[start SOURCE DATA]

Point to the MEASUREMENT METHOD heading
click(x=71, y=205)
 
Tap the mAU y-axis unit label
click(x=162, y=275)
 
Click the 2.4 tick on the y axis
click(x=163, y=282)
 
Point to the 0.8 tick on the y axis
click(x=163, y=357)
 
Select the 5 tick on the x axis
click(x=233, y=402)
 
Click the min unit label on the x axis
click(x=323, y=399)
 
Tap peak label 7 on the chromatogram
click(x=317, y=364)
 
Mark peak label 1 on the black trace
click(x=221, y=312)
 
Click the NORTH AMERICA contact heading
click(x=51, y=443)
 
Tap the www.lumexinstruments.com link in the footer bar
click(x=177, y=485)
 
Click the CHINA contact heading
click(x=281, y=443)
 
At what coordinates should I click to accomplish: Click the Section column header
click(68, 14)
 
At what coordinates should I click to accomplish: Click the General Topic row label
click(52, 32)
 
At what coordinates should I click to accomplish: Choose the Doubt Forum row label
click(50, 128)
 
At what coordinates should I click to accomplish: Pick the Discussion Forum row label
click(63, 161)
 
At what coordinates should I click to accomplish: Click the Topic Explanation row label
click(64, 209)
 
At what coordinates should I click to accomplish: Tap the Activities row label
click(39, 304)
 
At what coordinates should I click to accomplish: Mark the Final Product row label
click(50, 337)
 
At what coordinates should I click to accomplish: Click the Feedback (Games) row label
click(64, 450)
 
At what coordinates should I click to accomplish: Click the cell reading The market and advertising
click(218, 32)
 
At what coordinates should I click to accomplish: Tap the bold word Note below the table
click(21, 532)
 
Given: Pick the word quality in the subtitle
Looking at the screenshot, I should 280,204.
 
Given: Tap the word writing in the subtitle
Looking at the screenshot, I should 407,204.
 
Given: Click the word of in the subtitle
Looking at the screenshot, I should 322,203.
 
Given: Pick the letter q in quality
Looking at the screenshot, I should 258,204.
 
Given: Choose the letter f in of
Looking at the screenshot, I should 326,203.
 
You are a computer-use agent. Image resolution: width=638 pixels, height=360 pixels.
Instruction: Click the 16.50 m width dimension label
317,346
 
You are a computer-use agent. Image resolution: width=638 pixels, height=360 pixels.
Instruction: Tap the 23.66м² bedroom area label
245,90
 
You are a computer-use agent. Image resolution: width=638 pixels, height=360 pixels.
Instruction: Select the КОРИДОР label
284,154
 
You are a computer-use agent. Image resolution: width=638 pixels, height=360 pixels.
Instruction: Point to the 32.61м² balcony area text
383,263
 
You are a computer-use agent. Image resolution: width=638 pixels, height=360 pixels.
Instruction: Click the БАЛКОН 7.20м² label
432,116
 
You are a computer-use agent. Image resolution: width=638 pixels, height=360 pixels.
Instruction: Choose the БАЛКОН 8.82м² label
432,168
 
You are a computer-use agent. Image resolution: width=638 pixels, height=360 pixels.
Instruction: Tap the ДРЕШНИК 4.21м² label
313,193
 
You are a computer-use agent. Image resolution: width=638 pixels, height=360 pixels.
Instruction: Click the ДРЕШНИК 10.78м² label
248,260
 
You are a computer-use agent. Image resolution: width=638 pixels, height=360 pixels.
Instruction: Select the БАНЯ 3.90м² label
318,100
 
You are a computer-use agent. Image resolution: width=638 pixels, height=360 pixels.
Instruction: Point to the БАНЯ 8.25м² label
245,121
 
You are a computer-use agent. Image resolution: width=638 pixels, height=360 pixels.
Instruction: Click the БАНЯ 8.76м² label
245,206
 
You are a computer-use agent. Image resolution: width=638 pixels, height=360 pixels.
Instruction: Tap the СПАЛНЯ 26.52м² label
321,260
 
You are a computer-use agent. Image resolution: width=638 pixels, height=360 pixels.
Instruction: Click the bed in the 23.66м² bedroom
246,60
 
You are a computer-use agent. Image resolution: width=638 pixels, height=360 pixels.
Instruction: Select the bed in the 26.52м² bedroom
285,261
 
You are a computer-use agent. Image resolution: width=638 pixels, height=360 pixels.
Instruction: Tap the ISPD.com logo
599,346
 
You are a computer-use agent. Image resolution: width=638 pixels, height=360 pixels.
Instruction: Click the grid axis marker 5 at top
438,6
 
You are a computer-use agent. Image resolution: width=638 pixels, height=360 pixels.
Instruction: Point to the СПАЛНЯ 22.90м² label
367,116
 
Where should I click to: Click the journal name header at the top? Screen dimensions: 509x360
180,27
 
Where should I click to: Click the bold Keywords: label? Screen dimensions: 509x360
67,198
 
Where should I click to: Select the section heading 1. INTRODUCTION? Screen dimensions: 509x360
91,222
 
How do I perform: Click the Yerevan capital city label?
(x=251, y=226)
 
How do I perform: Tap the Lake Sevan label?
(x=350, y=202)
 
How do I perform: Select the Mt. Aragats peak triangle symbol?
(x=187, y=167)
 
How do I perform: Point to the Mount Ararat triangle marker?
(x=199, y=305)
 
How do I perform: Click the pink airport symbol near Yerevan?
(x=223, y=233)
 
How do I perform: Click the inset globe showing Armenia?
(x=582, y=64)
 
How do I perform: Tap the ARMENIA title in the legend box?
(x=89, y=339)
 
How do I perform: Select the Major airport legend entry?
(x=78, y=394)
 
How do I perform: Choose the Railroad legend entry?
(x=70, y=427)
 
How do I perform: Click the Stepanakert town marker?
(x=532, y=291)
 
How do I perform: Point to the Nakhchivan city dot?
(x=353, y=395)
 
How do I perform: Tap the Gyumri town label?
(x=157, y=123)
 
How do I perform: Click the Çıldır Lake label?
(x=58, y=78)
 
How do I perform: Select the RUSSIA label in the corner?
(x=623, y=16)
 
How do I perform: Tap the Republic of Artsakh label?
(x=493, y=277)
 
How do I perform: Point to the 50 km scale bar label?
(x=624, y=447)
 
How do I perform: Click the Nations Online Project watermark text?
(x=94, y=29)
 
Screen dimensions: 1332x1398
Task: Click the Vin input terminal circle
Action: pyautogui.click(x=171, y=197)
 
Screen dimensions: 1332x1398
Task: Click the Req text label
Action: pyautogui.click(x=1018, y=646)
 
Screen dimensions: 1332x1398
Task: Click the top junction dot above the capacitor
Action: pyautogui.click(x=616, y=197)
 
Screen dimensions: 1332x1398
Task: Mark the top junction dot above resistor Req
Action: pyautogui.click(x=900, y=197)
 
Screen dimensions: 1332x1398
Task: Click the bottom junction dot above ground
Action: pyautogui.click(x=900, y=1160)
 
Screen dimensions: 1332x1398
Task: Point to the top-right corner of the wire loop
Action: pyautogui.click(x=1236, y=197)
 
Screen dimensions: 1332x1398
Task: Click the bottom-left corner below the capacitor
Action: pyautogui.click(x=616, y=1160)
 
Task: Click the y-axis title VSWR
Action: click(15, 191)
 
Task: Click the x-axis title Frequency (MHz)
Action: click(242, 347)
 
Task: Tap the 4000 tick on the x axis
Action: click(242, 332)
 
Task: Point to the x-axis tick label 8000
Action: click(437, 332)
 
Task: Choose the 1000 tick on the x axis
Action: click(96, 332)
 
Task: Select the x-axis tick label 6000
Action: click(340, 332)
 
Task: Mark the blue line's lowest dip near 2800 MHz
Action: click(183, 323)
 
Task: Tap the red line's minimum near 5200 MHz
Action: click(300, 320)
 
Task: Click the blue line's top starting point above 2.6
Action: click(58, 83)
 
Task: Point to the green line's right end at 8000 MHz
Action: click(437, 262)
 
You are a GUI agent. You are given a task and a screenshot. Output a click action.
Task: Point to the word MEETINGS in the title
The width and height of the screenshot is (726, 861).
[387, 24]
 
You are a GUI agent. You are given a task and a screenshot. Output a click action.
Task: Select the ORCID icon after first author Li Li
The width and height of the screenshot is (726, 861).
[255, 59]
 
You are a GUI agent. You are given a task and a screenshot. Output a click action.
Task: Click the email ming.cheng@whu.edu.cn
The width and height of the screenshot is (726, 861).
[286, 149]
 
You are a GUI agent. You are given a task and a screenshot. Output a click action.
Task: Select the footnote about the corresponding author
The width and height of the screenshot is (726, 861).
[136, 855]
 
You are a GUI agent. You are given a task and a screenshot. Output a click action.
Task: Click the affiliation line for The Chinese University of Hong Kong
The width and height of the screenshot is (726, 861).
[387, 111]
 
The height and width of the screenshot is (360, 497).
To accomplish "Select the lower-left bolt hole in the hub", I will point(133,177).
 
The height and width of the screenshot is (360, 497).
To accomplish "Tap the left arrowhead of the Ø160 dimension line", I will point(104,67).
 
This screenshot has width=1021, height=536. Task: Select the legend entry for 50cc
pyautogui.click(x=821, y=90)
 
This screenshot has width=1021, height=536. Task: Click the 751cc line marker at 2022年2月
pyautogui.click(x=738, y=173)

[end SOURCE DATA]

EXERCISE DIRECTIONS: Rescale the items above, starting at the first one and ending at the line containing "click(52, 32)", both included. Write every line out again, requests too, with each click coordinate in the answers multiplied by 0.2 and rounded to a whole number (halves round up).

SOLUTION TO THE EXERCISE:
Point to the MEASUREMENT METHOD heading
click(x=14, y=41)
 
Tap the mAU y-axis unit label
click(x=32, y=55)
 
Click the 2.4 tick on the y axis
click(x=33, y=56)
 
Point to the 0.8 tick on the y axis
click(x=33, y=71)
 
Select the 5 tick on the x axis
click(x=47, y=80)
 
Click the min unit label on the x axis
click(x=65, y=80)
 
Tap peak label 7 on the chromatogram
click(x=63, y=73)
 
Mark peak label 1 on the black trace
click(x=44, y=62)
 
Click the NORTH AMERICA contact heading
click(x=10, y=89)
 
Tap the www.lumexinstruments.com link in the footer bar
click(x=35, y=97)
 
Click the CHINA contact heading
click(x=56, y=89)
 
At what coordinates should I click to accomplish: Click the Section column header
click(14, 3)
 
At what coordinates should I click to accomplish: Click the General Topic row label
click(10, 6)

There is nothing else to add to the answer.